MSc. Thesis Defense:Arda Ağababaoğlu14-06-2019
ON-LINE BAYESIAN REINFORCEMENT LEARNING WITH MCMC TO MAXIMIZE ENERGY OUTPUT OF VERTICAL AXIS WIND TURBINE
Mechatronics Engineering, MSc. Thesis, 2019
Assoc. Prof Ahmet Onat(Thesis Advisor), Prof. Dr Serhat Yeşilyurt,
Prof. Dr. Müjde Güzelkaya
Date & Time: 20th, June 2019 – 14 PM
Place: FENS G025
Keywords: Reinforcement Learning, Markov Chain Monte Carlo, Radial Basis Function Neural Network, Wind Energy Conversation Systems, Vertical Axis Wind Turbines
Optimization of energy output of small scale wind turbines requires a controller which keeps the wind speed to rotor tip speed ratio at the optimum value. An analytic solution can be obtained if the dynamic model of the complete system is known and wind speed can be anticipated.
However, aging and errors in modeling and wind speed prediction prevent a straightforward solution.
This thesis proposes to apply a reinforcement learning approach designed to optimize dynamic systems with continuous state and action spaces, to the energy output optimization of Vertical Axis Wind Turbines (WAVT). The dynamic modeling and load control of the wind turbine are
accomplished in the same process.
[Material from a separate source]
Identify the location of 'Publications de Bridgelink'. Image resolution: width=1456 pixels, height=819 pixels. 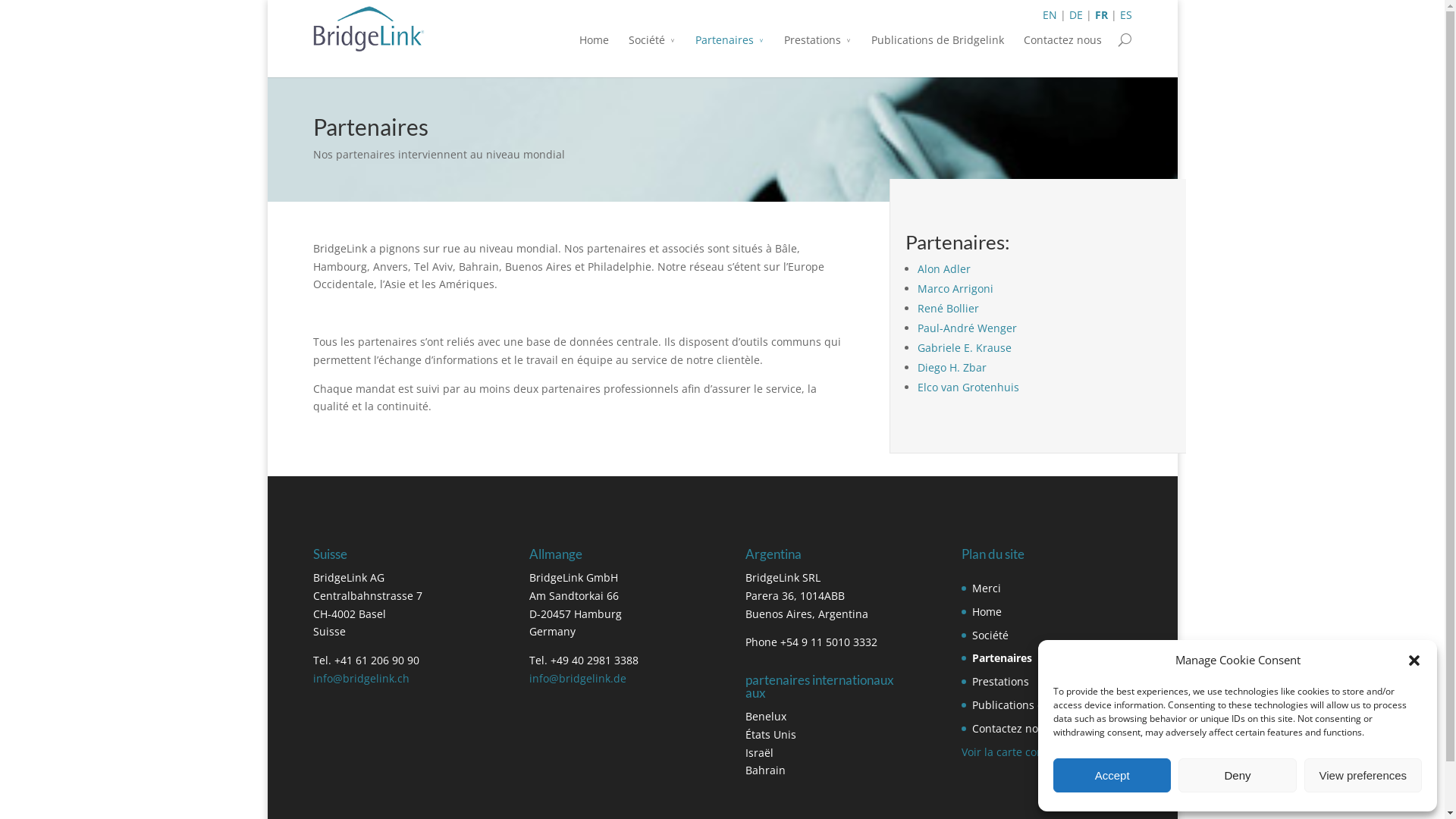
(1037, 704).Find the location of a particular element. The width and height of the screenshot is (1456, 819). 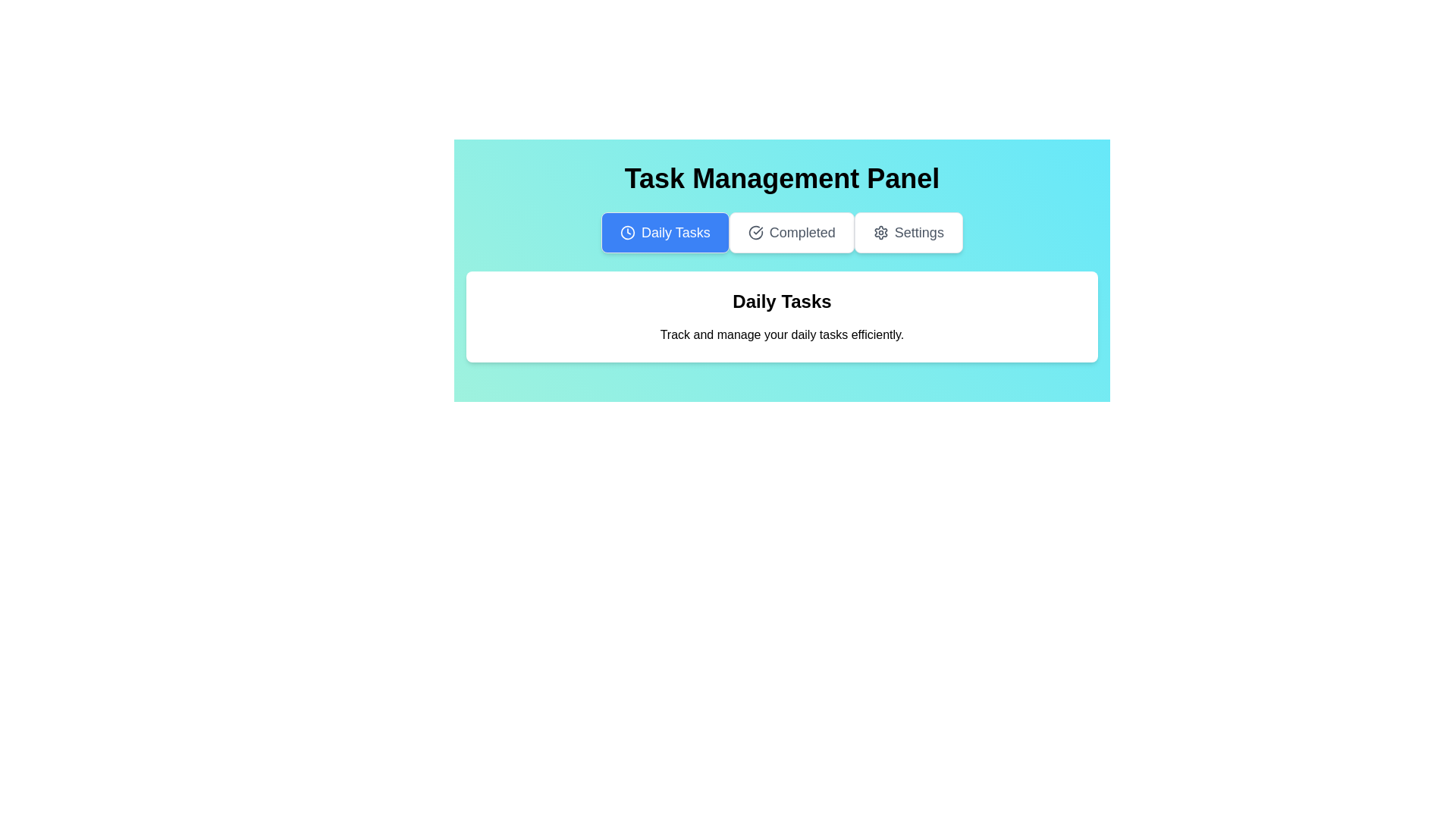

the checkmark icon enclosed within a circle, which is part of the 'Completed' button in the top navigation bar is located at coordinates (755, 233).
The proposed algorithm is an on-line model-free Bayesian Reinforcement Learning using Markov Chain Monte Carlo method (MCMC) to obtain the parameters of an optimal policy which is implemented as a Radial Basis Function Neural Network (RBFNN).
The proposed method learns wind speed profiles, and therefore is able to utilize all system states and observed wind speed profiles to calculate an optimal control signal. The proposed method is validated by performing simulation studies for a permanent magnet synchronous generator-based VAWT Simulink model for comparing with classical maximum power point tracking algorithm. The results show significant improvement over the classical method, especially during the wind speed transients, promising a superior energy output in turbulent settings; which coincide
with the expected application areas of WAVTs.